Teaching Critical Thinking With Historical Fiction

 

                      

Why teach with historical fiction?

 

            The nature of historical fiction automatically encourages critical thinking because the reader is constantly urged to question the veracity of the account of the past being read. Because the writing is fiction, the reader is always aware that it is an interpretation of the past and that “truth” needs to be found in a broader context. This contrasts with the basic history textbooks found in nearly all schools that promote the idea that everything in them is true and beyond question. The textbook is, by its essential makeup, antithetical to critical thinking because it presents itself as a problem solved. The fictional story is inherently unsettled and problematic. The good educationally useful novel presents multiple perspectives to stimulate speculation and “what ifs,” leaving students to think through dilemmas and decide for themselves.

 

What makes most historical fiction educationally useless?          

             

            It is often mistakenly said that historical fiction is useful because it brings the big movers and shapers of the past to life and shows them to be real people with real human emotions, weaknesses and passions. The problem with this claim is that there is no way of knowing accurately about the intimacies of past people and delving into that arena is not likely to be very “historical.”  Also, this “peeking into windows” is not even educationally important since it is the public actions that count in the great scheme of things, not personal idiosyncrasies. And, once the author, or film director, begins to “make up” the details in the lives of real people the tendency to sensationalize in pursuit of more exciting or titillating entertainment is very real. Besides, it isn’t possible to create a fictional account of a real historic person. The two ideas are inherently incompatible. By definition fictionalizing creates a fabricated and false picture, and unfortunately one that will undoubtedly be accepted by many students as true. Educators must not do this. It is maddening today for teachers seeking useful fiction, either in print or on film, to see an important historical figure recreated and often terribly distorted to suit the whim of some author or to create a more compelling plot twist for some movie director, knowing that this will likely be the most impressionable image students will have.  And further, the often heard author’s defense of creative license that while the details are all contrived somehow the resulting impression is “true” is patent nonsense.

 

            In keeping with this caution, a corollary to it in much historical fiction is its too common tendency to use the past to promote a relevant contemporary moral theme and come to a closure for the historical period or person that validates the author’s perspective. In other words, the authors or directors try to be “politically correct” from the perspective of their own or their audience’s social conscience. This obviously undermines a book’s or movie’s objective usefulness in the classroom. The Julius Caesars and George Washingtons ought to be left to the historians and contemporary values not be foisted onto the past.

 

            And finally, for the most part, engaging novels that are historically accurate and don’t succumb to these weaknesses, are either simply too long and tedious or they illuminate so small a segment of history as to not be practical in the classroom.

 

What are the keys to educationally useful historical fiction?

 

            1. The story must parallel the basic textbook, touch on the same events that the course will cover and not slow the pace of the class.

INFORMATION SHOWN>
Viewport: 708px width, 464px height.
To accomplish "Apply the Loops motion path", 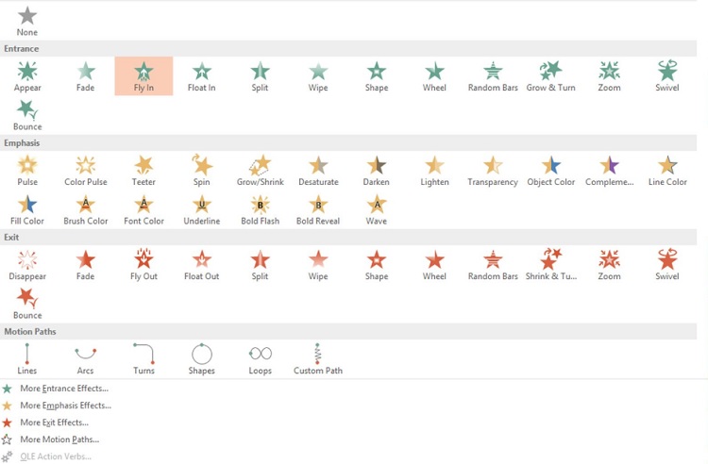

EXERCISE TASK 1>
In the essay on teaching with historical fiction:
(a) How does the basic history textbook present itself?
(b) What does the essay call the author's defense of creative license?
(c) What is the first key listed for educationally useful historical fiction?
EXERCISE TASK 2>
Carry on the essay on teaching with historical fiction, picking up after its final sentence.

REPLY 1>
(a) As a problem solved.
(b) Patent nonsense.
(c) The story must parallel the basic textbook, touch on the same events that the course will cover and not slow the pace of the class.

REPLY 2>
            2. The plot must be driven by the important historical social and political turning points that the teacher will be stressing and the characters offer stimulating insights about them. To do this, the novel must skillfully recreate a slice of the past and accurately put its players and plot directly into the path of actual seminal historical events. It must be more than entertaining; it must also be intellectually challenging and open doors for further study. In this fictional setting, the relevance of the actual history comes alive for the students who begin to understand the arena within which the historic events occurred and can thereby better find meaning in the myriad of discreet facts assailing them from other classroom sources. The novel brings the history to life and provides the skilled teacher with an arsenal of discussion starters and instructional supports.

 

            3. The story can not “go over the top” and must be believable at the ordinary human level; historical accuracy can never be compromised to make the novel more outrageous or seem more compelling. Students must be captured by the actual nexus of the past and feel its power as the power of truth.

 

            4. Language must be carefully constructed so as to mimic the tone of the historic period without becoming mired in arcane idiom and phraseology that would be burdensome for young readers. Students should have a sense of being transported back in time and feel themselves to be in a strange place. This essential air of authenticity that the novel must possess is built from countless bits of accurate period reality artfully woven into the prose.       

 

            5. The novel must stream its story around and between the real public figures and events of an historic era, but should not be directly about them. Its drama should focus on ordinary individuals whose lives are battered and buffeted by the colossal events of their time. The students will naturally identify with these people, who are men and women very much like them, their friends and families, and whose hopes, fears and dreams are no different from their own. They will root for some and dislike, even despise others and in this way the novel will add a rich human dimension to an otherwise painfully thin textbook timeline picture of the past. Through the fictional story the students see history in real human terms, as the stuff of common people confronted with extraordinary challenges.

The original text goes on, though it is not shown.